→ GOAL: State how many of the lines below contain the string "screenshot", counting only case-exact matches, and give nothing but the number.

━━ SOURCE MATERIAL

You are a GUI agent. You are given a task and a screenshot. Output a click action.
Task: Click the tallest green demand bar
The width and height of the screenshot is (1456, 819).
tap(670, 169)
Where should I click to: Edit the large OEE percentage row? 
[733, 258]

━━━━
━━ SOURCE MATERIAL

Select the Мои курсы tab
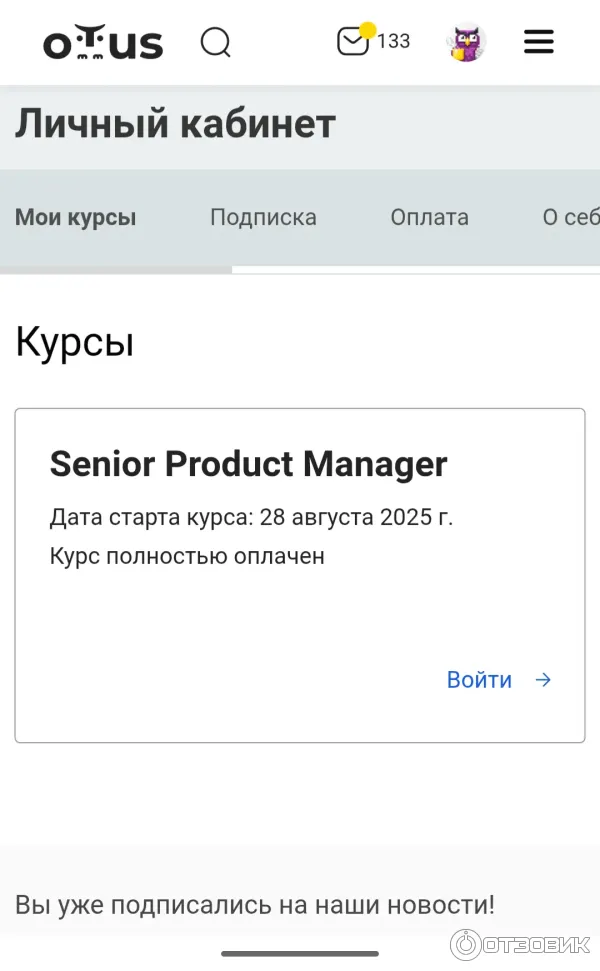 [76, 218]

━━━━

→ EXERCISE ANSWER: 2